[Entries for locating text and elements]

#####

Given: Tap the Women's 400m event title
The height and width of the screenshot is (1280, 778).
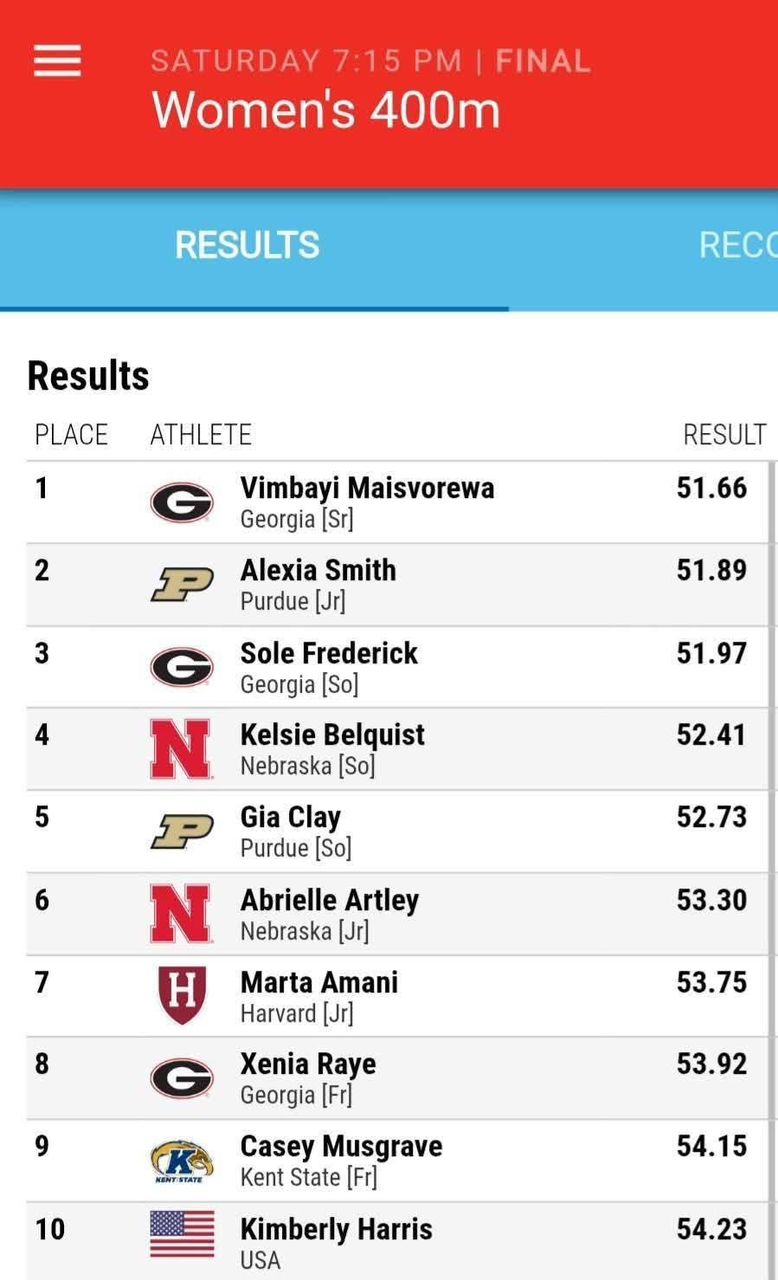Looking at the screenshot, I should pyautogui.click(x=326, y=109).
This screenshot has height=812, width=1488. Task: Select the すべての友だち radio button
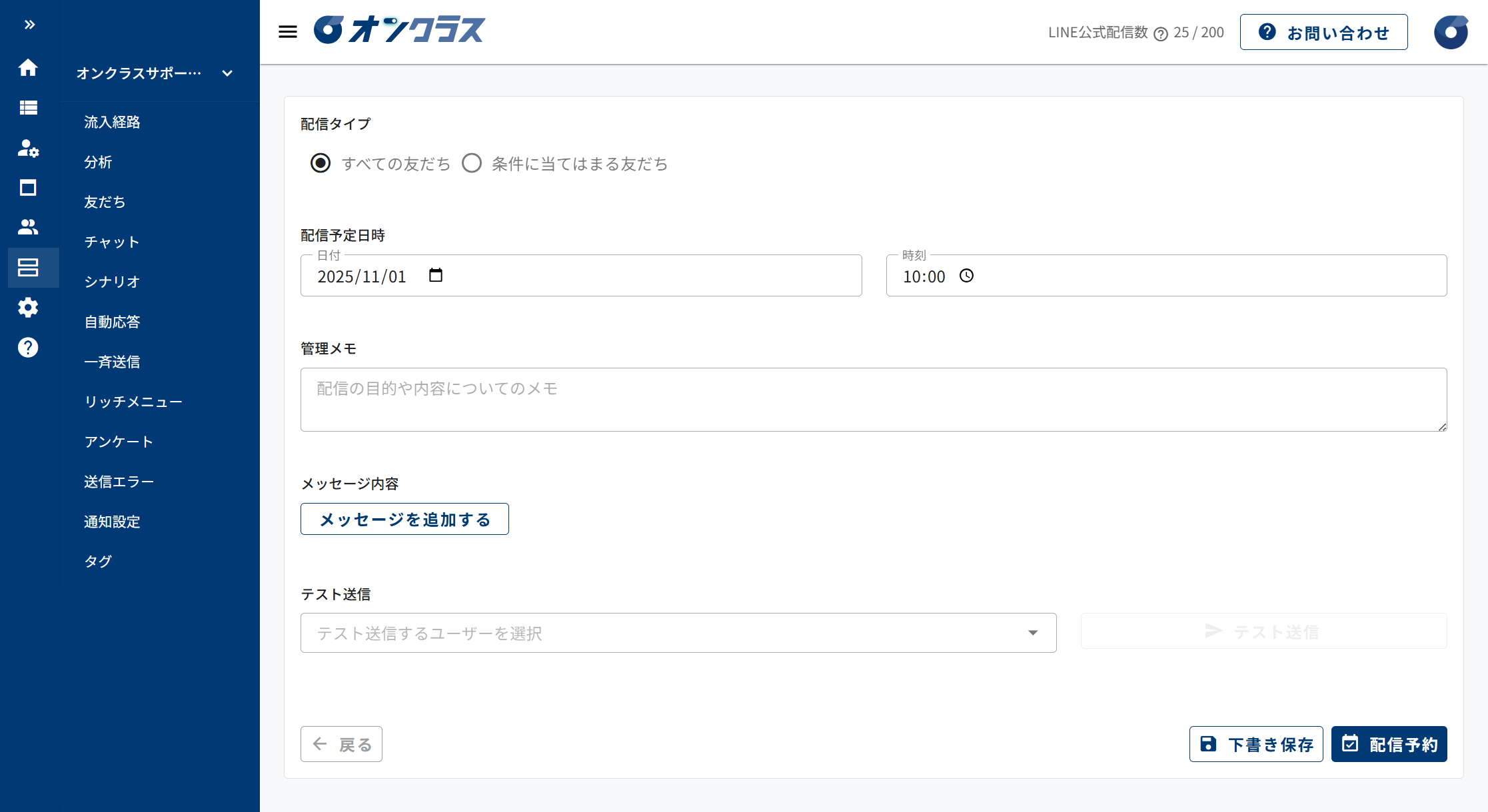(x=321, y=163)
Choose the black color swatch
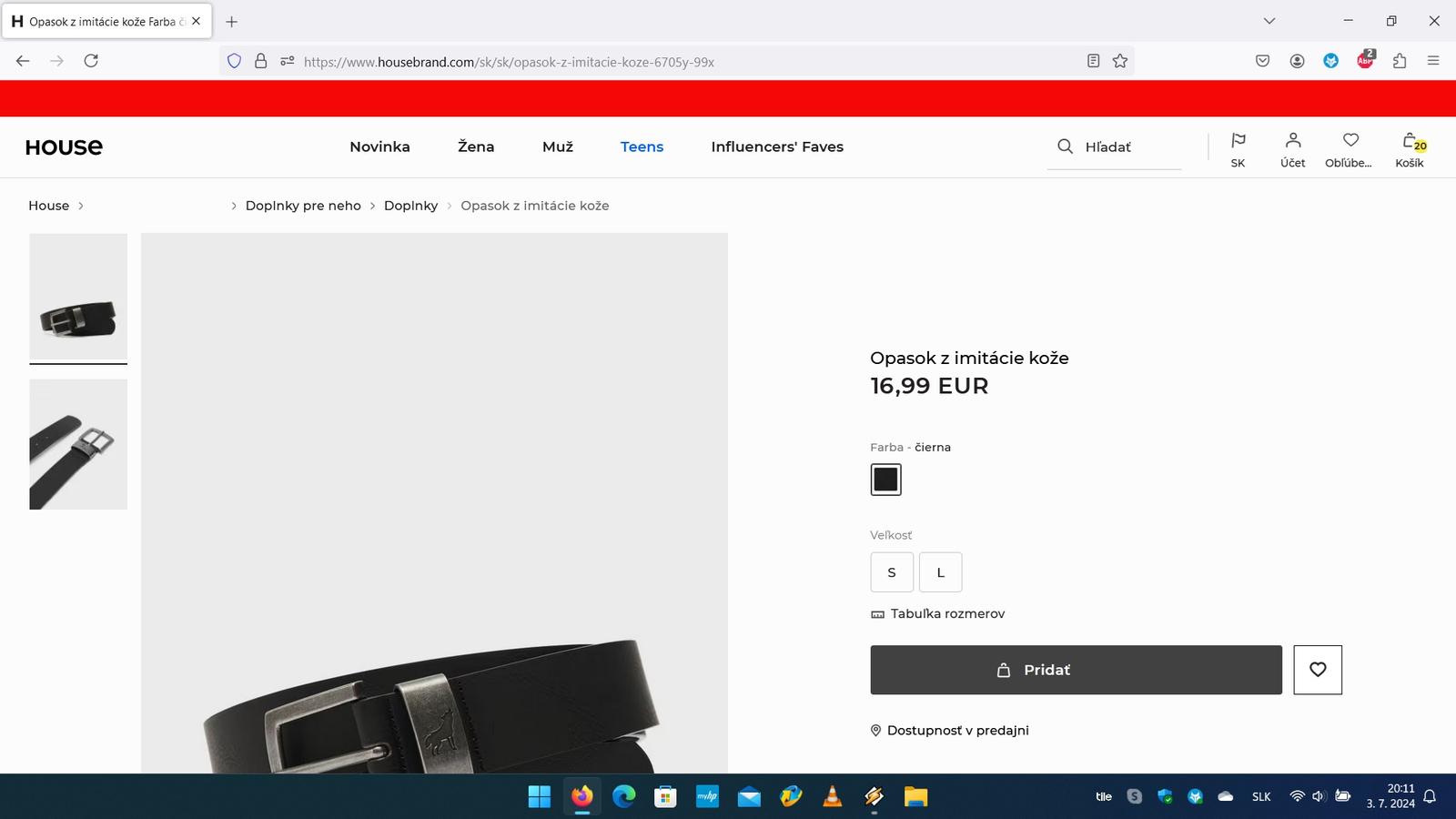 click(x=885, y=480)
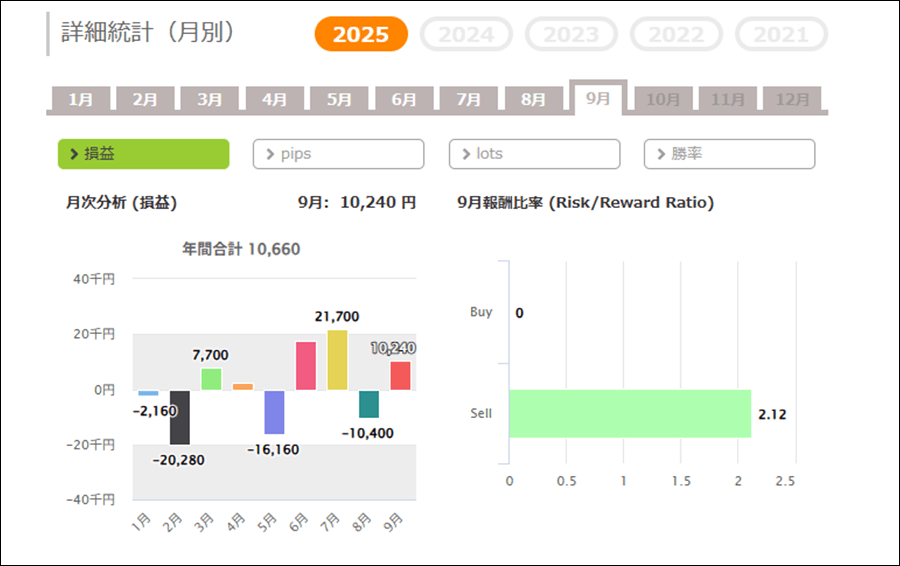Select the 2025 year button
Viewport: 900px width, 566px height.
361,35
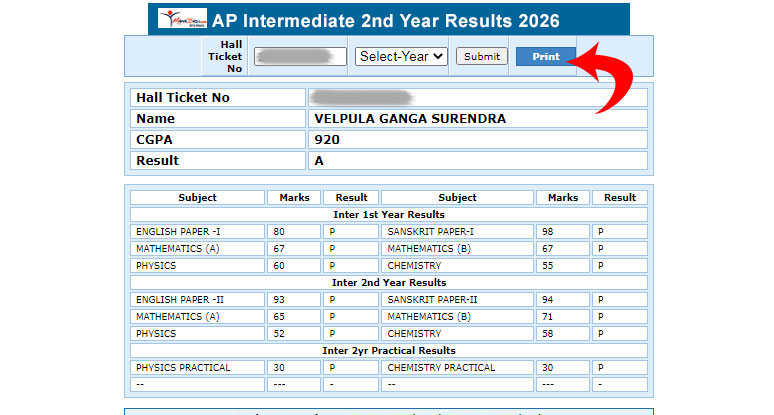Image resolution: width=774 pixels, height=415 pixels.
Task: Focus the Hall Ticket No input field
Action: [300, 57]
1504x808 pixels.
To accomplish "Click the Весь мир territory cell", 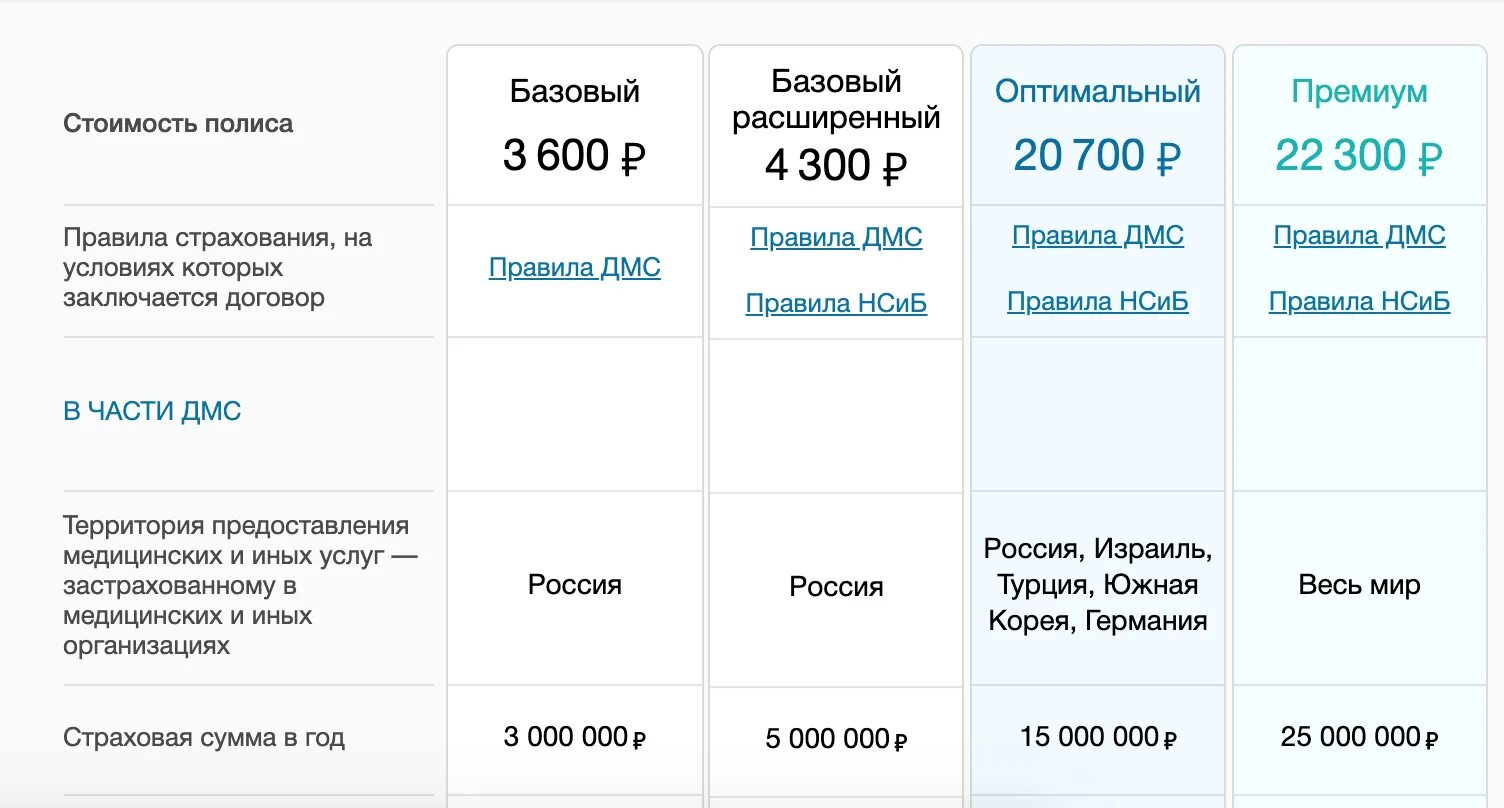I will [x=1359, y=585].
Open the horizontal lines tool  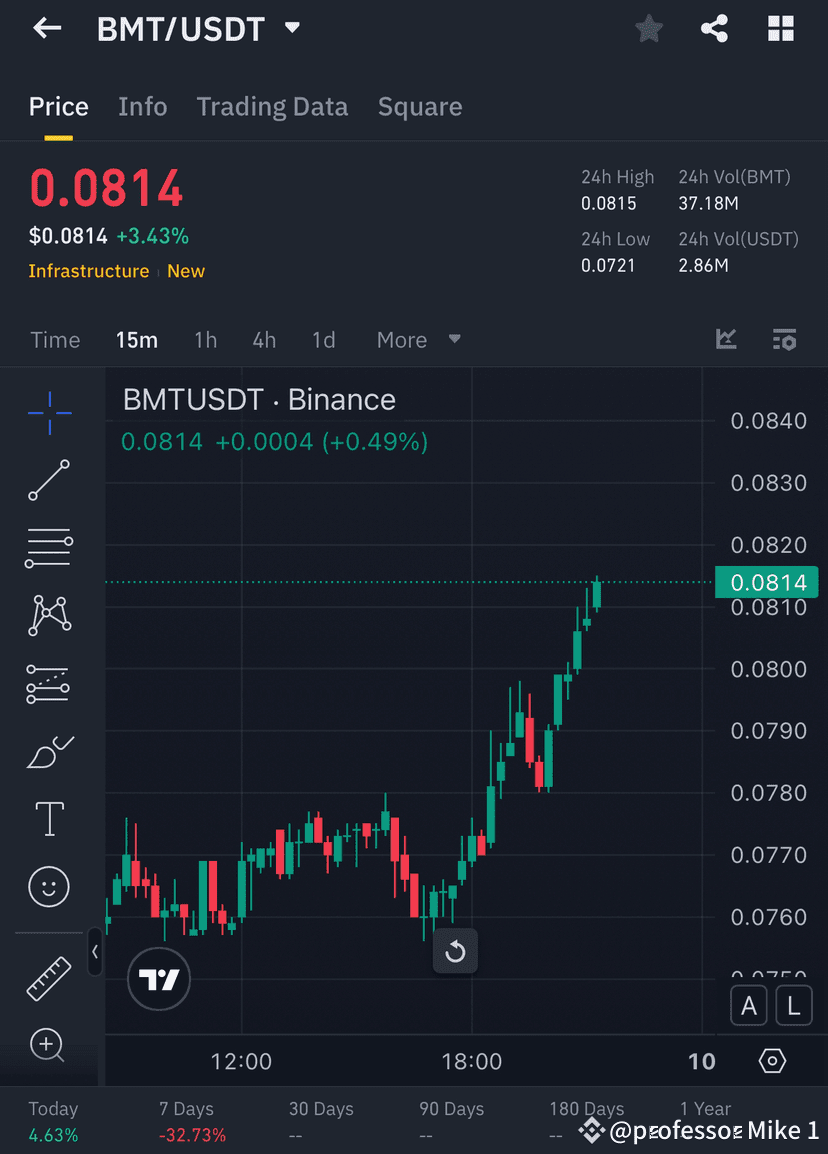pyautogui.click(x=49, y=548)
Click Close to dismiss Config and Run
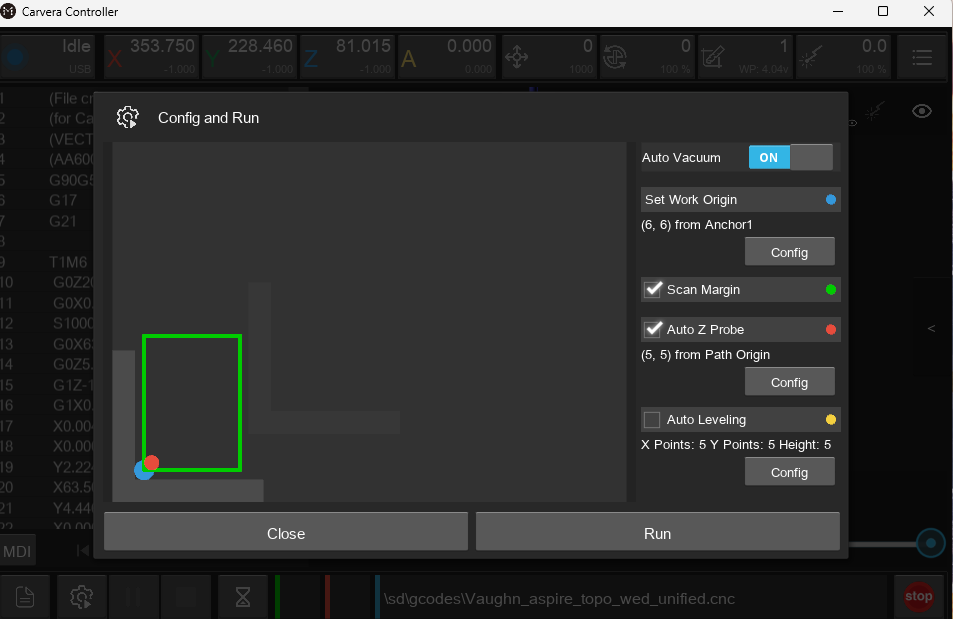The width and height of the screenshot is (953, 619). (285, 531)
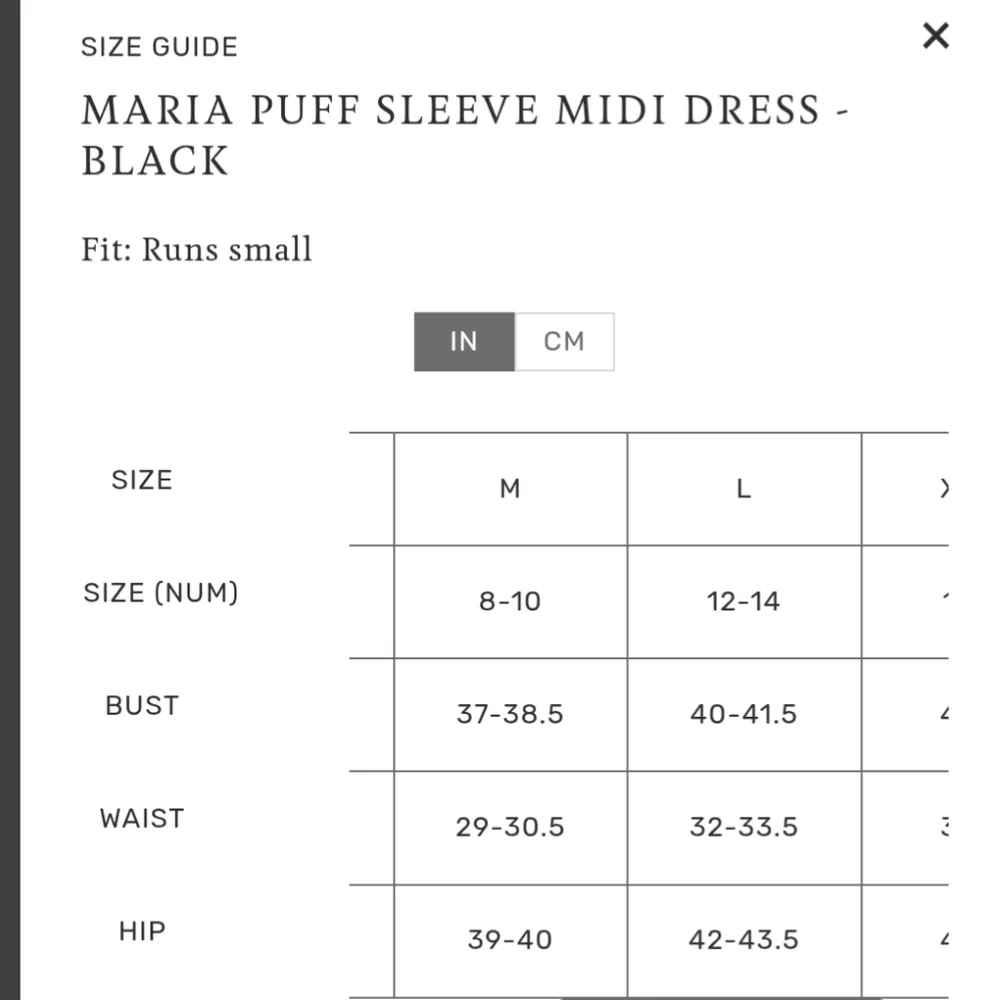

#####

Problem to solve: Convert the data, starting at its beginning and ending at the line that contains "(x=321, y=163)", into a two-column CSV with the headers instruction and answer. Give one row per instruction, put each field in quotation marks, replace line breaks with spaces, and leave out the pictures.

Task response:
instruction,answer
"Given: Tap the Women's 400m event title The height and width of the screenshot is (1280, 778).","Looking at the screenshot, I should pyautogui.click(x=326, y=109)."
"This screenshot has height=812, width=1488. Task: Select the すべての友だち radio button","(x=321, y=163)"